## DATASET RECORDS
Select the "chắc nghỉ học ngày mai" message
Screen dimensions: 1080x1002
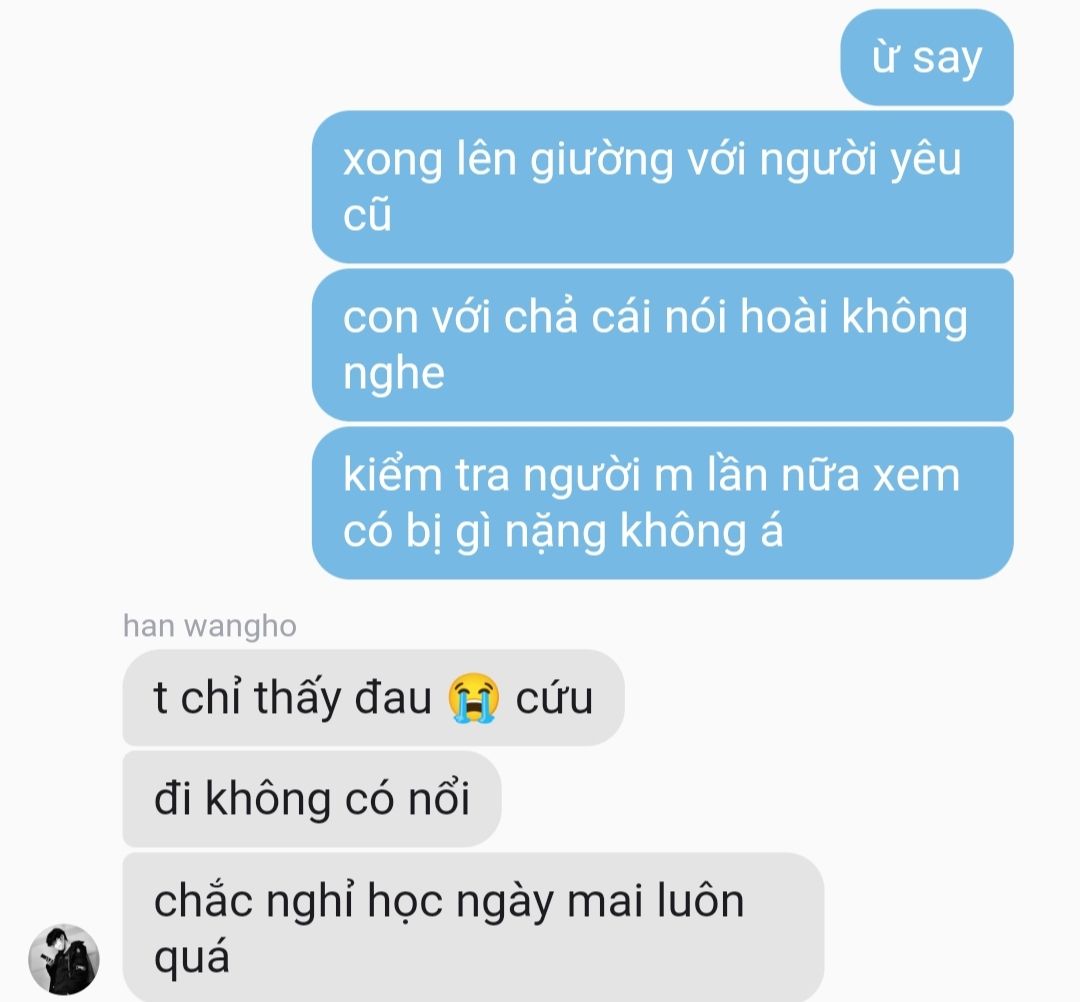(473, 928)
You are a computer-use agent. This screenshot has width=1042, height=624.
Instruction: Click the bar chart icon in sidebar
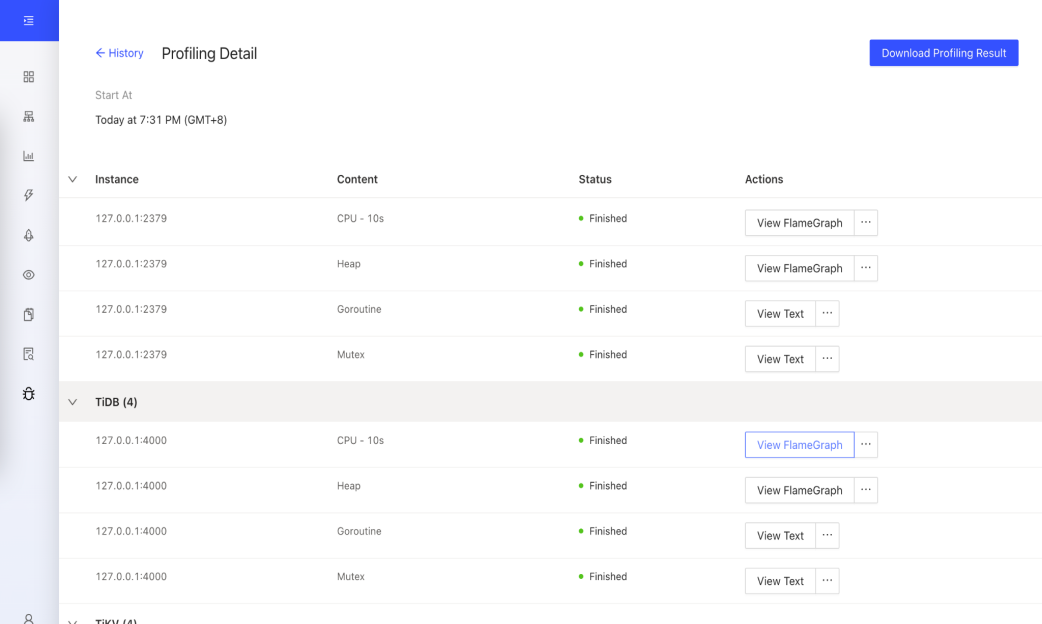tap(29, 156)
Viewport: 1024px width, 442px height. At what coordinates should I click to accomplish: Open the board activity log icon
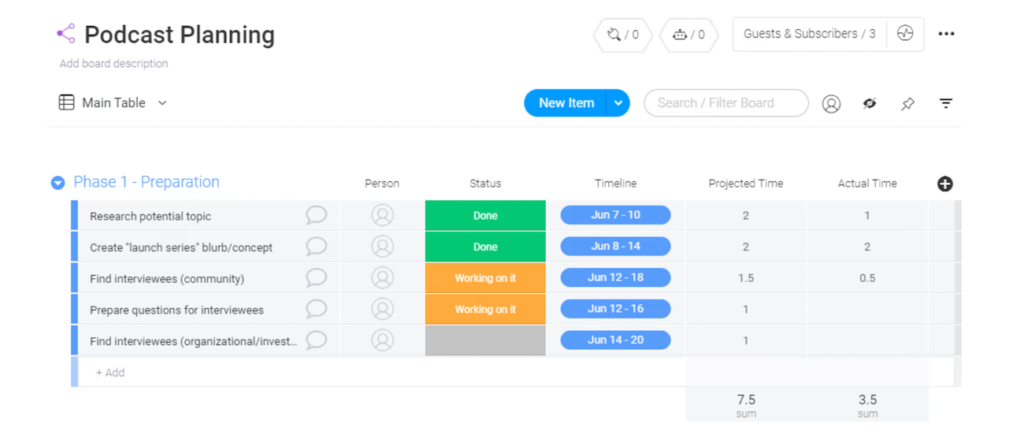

## HOW TO COMPLETE THIS TASK
Which lines run from the one that holds "You are a computer-use" to the final line of the records above? Return them exactly, and skip the pictures.

## EXERCISE SOLUTION
You are a computer-use agent. This screenshot has width=1042, height=624.
Instruction: Click the bar chart icon in sidebar
tap(29, 156)
Viewport: 1024px width, 442px height. At what coordinates should I click to accomplish: Open the board activity log icon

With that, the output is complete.